As an amateur strategist, Mitchell has a cranky idea or two. At least, this amateur strategist isn't much taken with his idea that Montcalm should have frittered away his troops trying to hold unsustainable outposts like Point Lévis, or that the February 1760 battle at Ste-Foy mattered much in the scale of things.

But in assessing the merits of the various books, Mitchell is both generous and astute. Even more so when he reflects on the wrangles last February that led to the cancellation of a planned "reenactment" of the battle. As Mitchell suggests, the cancellation proved, not the irrelevance of Canadian history but the fact that it is almost too important. A "let's have fun and promote tourism" attitude to the Plains of Abraham was absolutely the wrong way to grasp the significance of Canadian past.

The organizers of opposition of the renactment were labelled "hardline separatists" and no doubt some were. But they spoke for at least some who care about history and about Canada.

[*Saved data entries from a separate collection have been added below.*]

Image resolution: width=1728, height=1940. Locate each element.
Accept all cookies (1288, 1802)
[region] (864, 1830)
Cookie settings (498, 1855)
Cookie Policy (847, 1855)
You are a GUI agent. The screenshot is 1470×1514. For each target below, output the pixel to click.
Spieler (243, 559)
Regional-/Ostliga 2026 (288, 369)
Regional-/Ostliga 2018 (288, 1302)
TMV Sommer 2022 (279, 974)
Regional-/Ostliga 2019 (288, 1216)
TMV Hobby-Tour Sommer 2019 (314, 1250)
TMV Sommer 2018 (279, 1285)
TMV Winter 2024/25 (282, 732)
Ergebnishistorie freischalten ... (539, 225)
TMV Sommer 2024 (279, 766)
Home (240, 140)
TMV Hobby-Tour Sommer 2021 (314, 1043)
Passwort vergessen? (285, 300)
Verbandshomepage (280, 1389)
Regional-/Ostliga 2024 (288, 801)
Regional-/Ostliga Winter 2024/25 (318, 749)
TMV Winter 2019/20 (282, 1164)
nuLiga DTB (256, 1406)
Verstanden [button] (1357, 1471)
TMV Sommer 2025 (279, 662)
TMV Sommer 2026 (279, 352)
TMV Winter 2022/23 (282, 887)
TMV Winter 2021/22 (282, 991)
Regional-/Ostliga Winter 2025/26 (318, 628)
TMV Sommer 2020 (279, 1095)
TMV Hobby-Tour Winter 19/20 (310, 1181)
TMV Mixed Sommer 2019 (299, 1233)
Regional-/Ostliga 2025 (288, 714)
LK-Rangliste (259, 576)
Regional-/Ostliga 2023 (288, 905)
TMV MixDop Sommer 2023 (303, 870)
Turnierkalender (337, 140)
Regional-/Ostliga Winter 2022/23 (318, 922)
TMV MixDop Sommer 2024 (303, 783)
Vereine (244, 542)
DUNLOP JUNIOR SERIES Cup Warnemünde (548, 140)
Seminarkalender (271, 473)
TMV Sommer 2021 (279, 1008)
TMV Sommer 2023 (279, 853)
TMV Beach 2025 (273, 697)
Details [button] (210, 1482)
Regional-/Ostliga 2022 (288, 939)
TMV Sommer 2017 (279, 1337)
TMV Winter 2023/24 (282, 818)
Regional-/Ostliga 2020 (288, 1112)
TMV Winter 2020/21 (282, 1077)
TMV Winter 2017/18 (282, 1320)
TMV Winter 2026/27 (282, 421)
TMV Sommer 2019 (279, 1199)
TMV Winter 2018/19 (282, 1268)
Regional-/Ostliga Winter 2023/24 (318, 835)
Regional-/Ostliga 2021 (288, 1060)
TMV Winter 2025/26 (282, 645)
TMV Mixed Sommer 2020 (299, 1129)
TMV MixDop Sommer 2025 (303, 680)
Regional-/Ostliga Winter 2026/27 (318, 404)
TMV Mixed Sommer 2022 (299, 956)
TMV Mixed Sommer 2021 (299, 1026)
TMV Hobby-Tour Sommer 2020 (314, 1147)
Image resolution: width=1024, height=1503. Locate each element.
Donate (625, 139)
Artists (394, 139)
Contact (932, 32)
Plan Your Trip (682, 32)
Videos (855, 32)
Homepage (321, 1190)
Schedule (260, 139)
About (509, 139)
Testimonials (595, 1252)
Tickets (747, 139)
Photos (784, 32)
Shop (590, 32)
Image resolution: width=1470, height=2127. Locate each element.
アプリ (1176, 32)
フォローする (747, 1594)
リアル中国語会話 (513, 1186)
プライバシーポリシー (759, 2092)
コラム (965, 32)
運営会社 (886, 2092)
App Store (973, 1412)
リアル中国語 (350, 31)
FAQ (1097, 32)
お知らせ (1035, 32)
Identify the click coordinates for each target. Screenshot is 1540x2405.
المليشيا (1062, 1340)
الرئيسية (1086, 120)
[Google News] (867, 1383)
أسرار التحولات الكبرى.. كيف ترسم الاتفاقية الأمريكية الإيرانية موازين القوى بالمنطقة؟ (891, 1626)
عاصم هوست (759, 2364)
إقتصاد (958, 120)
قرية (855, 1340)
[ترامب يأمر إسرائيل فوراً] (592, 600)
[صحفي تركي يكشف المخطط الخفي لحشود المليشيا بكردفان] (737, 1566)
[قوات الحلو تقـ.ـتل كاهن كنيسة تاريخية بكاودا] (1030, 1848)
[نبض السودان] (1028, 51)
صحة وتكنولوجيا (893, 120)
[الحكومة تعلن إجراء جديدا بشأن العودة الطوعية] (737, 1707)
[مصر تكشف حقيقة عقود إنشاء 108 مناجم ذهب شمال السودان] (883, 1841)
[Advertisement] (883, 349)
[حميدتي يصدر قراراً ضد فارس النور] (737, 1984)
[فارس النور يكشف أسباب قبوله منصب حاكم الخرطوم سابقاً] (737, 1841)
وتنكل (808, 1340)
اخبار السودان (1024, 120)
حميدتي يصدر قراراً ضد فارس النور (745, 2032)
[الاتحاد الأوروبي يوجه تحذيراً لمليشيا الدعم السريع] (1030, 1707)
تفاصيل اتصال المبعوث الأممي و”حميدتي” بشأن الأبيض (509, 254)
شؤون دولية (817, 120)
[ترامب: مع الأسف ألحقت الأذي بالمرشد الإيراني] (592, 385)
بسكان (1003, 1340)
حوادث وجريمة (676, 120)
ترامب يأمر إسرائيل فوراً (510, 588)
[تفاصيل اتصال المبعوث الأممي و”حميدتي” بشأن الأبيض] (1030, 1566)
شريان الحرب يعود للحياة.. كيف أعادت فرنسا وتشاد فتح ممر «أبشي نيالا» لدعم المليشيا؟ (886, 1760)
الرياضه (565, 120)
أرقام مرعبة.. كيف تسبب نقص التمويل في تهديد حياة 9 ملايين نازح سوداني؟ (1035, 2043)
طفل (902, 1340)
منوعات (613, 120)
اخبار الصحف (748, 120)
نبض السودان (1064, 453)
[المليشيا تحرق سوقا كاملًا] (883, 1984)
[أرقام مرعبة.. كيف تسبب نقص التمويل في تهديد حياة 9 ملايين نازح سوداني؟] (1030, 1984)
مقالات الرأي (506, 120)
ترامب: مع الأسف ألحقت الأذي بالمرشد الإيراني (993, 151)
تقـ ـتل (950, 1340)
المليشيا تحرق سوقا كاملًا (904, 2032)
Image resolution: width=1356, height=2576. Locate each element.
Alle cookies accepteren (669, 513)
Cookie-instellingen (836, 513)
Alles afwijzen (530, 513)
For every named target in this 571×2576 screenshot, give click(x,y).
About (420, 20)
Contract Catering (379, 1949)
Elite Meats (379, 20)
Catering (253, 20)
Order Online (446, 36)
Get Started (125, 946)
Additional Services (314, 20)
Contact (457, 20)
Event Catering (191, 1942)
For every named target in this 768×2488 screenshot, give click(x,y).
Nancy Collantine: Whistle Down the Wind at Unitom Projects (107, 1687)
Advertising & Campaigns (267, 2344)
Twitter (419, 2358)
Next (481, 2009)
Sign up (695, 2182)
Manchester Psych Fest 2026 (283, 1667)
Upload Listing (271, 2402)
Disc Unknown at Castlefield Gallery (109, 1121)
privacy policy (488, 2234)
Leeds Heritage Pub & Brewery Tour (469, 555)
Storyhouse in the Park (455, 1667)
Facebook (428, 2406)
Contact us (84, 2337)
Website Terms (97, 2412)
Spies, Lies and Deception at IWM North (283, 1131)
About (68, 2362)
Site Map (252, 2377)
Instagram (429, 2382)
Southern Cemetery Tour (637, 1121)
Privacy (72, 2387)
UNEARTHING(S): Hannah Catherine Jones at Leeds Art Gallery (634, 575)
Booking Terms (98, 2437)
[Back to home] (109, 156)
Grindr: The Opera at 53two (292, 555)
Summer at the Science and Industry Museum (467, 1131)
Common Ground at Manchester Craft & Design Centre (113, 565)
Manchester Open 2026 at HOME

Before reading Mitchell, I had been unaware of the book pictured, which seems to have done in book form and properly, more or less what we've been messing with here in our Live-Blog: Québec, ville assiégée, 1759–1760 by Jacques Lacoursière and Hélène Quimper, published by Séptentrion.

Also not to be missed, in the current LRC Letters section (but I think you have to have the hardcopy for that, at least so far): Michael Bliss's fiery-and-thoughtful-too opinion of last winter's prorogation wrangle.